Debugging in R
Debugging in R
Introduction
In this practical we will introduce and practise basic debugging in R and RStudio. We will use the cost-effectiveness Markov model code to demonstrate this.
Open up the script debugging_script.R
and run it by pressing the
source button.
We want to use the ‘broken’ functions for this practical so we will
first source the files ce_markov_debug1.R
and p_matrix_cycle.R
by
running
source("ce_markov_debug1.R")
source("p_matrix_cycle.R")
Make sure this points to the correct folder for you.
debugging_script.R
is the main script from which to run the analysis
which calls our function ce_markov
. You should get the following error
Error in cycle_state_costs[i, ] <- (state_c_matrix[treatment = i, ] %*% :
number of items to replace is not a multiple of replacement length
Lets investigate…
Using debug()
The functions browser()
and debug()
are simple to use and very
powerful at identifying the source of an error.
debug()
works by telling R to enter the debugger at the first line
whenever a given function is called.
debug(ce_markov)
This breakpoint on the first line will remain until you remove it with
undebug(ce_markov)
Sometimes you just want to run the debugger a single time and so instead use
debugonce(ce_markov)
Once you’ve set this either re-soruce debugging_script.R
or just run
the relevant bit
ce_res <- ce_markov(start_pop = c(n_pop, 0, 0),
p_matrix,
state_c_matrix,
trans_c_matrix,
state_q_matrix)
The GUI will show you the ce_markov()
script with the body of the
function highlighted. A green arrow on the left hand side will point at
the first line of the code. This indicated where the debugger has
stopped at and hasn’t executed any of the lines below it.
Execute the next line of code by either pressing n
or Enter
or F10
or clicking on the Next button.
Notice in the Environment pane that the values are for those passed to the function.
If you ‘step through’ the code by pressing Next a few more times you will see the Environment variable being up dated as the highlighted code moved down line by line.
When you get to the for (j in 2:n_cycles)
loop you’ll notice that
pressing Next takes you around every iteration. If you want to fast
forward and leave the loop having run all iterations in one step then
you can “step out” of the loop with Shift+F7.
Which line does the error occur at?
The debug()
function is pretty cool because it can also show you the
insides of other people’s functions.
For example, try
debugonce(mean)
mean(c(1,2,"three"))
This will send you to the mean.default
method
function (x, trim = 0, na.rm = FALSE, ...)
{
if (!is.numeric(x) && !is.complex(x) && !is.logical(x)) {
warning("argument is not numeric or logical: returning NA")
return(NA_real_)
}
if (isTRUE(na.rm))
x <- x[!is.na(x)]
if (!is.numeric(trim) || length(trim) != 1L)
stop("'trim' must be numeric of length one")
n <- length(x)
if (trim > 0 && n) {
if (is.complex(x))
stop("trimmed means are not defined for complex data")

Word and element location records
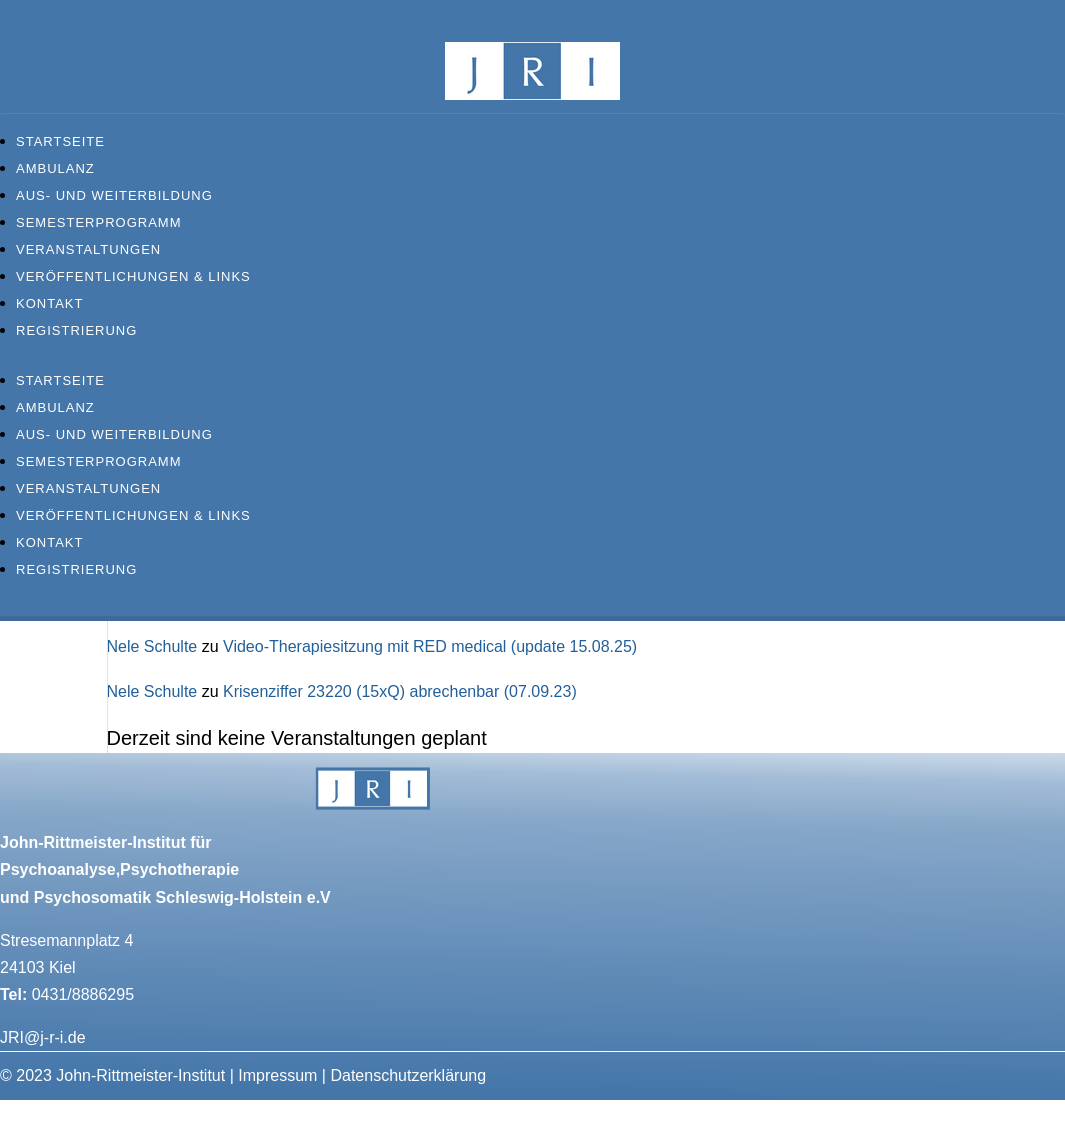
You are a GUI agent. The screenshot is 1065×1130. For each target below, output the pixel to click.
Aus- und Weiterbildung (114, 195)
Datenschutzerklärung (408, 1075)
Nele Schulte (152, 646)
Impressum (277, 1075)
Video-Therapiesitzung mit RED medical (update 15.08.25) (430, 646)
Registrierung (76, 330)
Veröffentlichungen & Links (133, 276)
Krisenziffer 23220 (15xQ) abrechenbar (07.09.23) (400, 691)
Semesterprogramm (99, 222)
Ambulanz (55, 168)
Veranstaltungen (88, 249)
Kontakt (49, 303)
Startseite (60, 141)
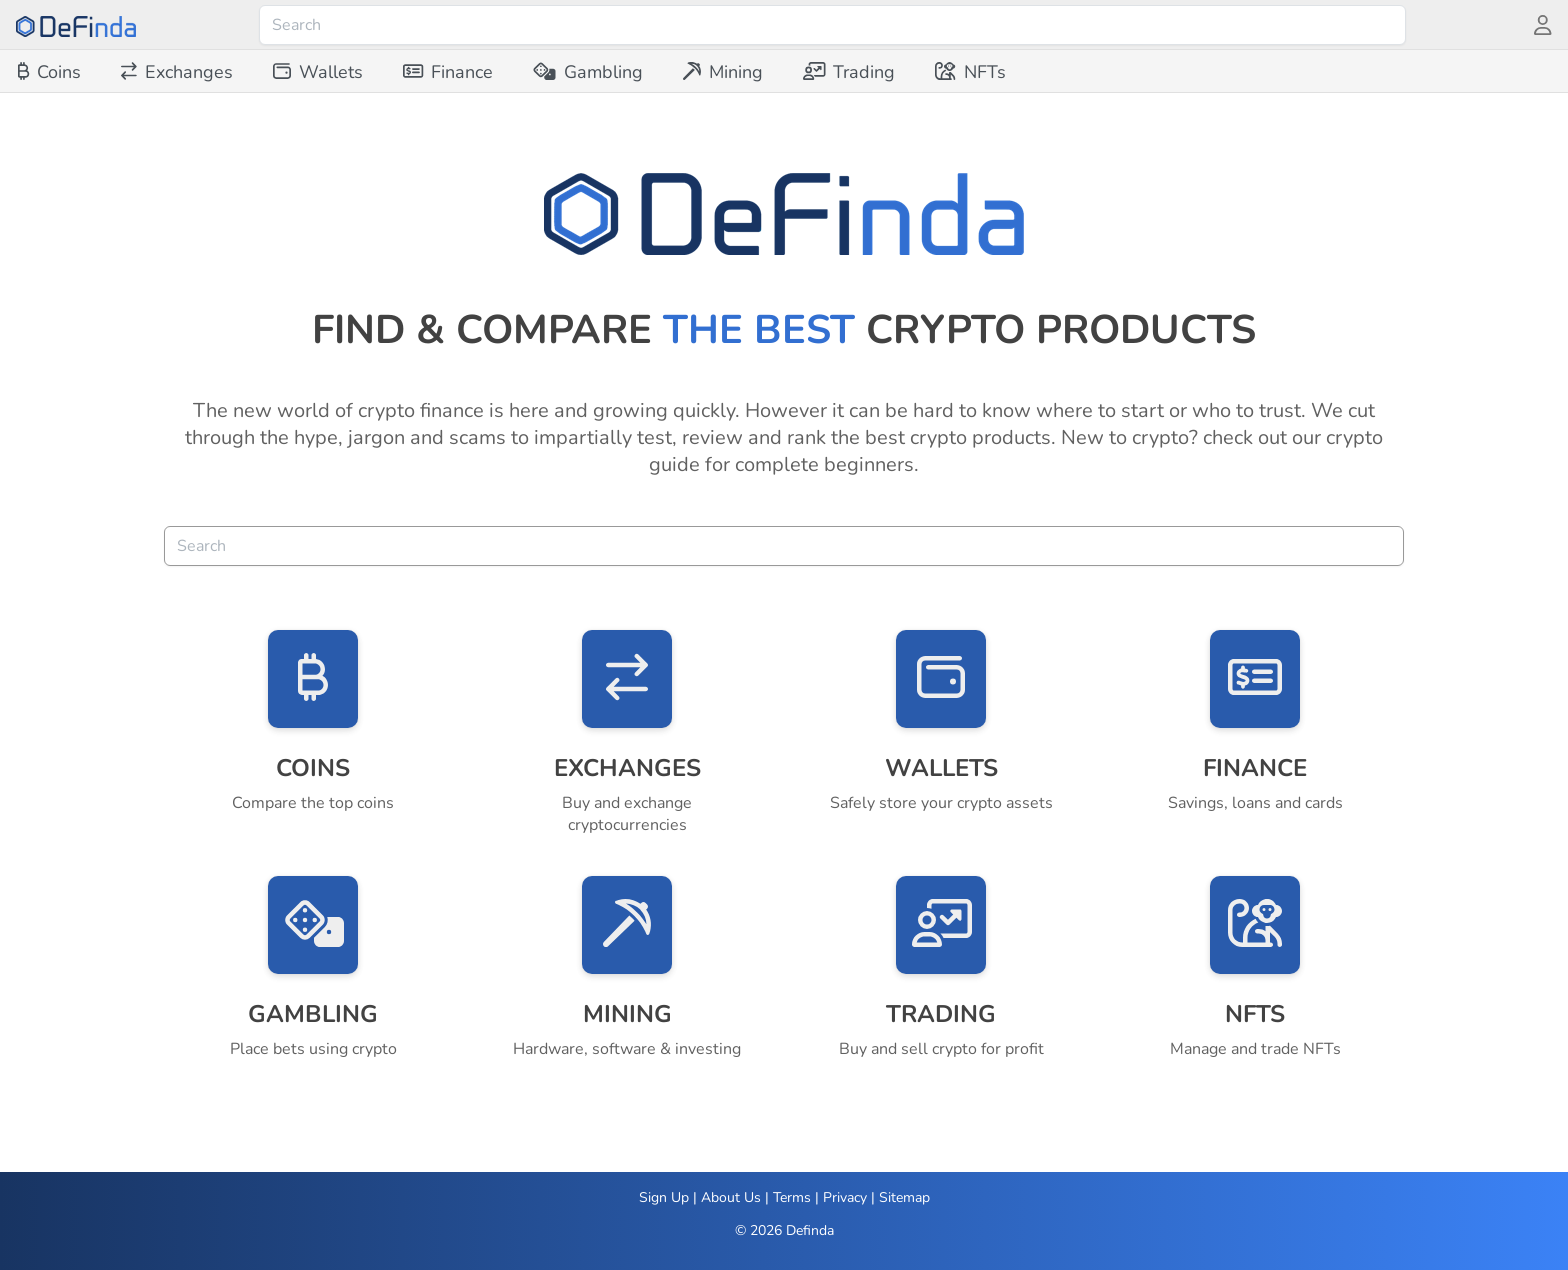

**TO DO**
1. In the R debugging page, take everything from "loop you’ll notice" down to "loop with Shift+F7." and swap "loop" for "cycle" throughout.
2. State how many lines of the rows contain the string "each", counting only matches in that exact case. Give the number alone.

**EXPECTED ANSWERS**
1.
cycle you’ll notice that
pressing Next takes you around every iteration. If you want to fast
forward and leave the cycle having run all iterations in one step then
you can “step out” of the cycle with Shift+F7.

2. 1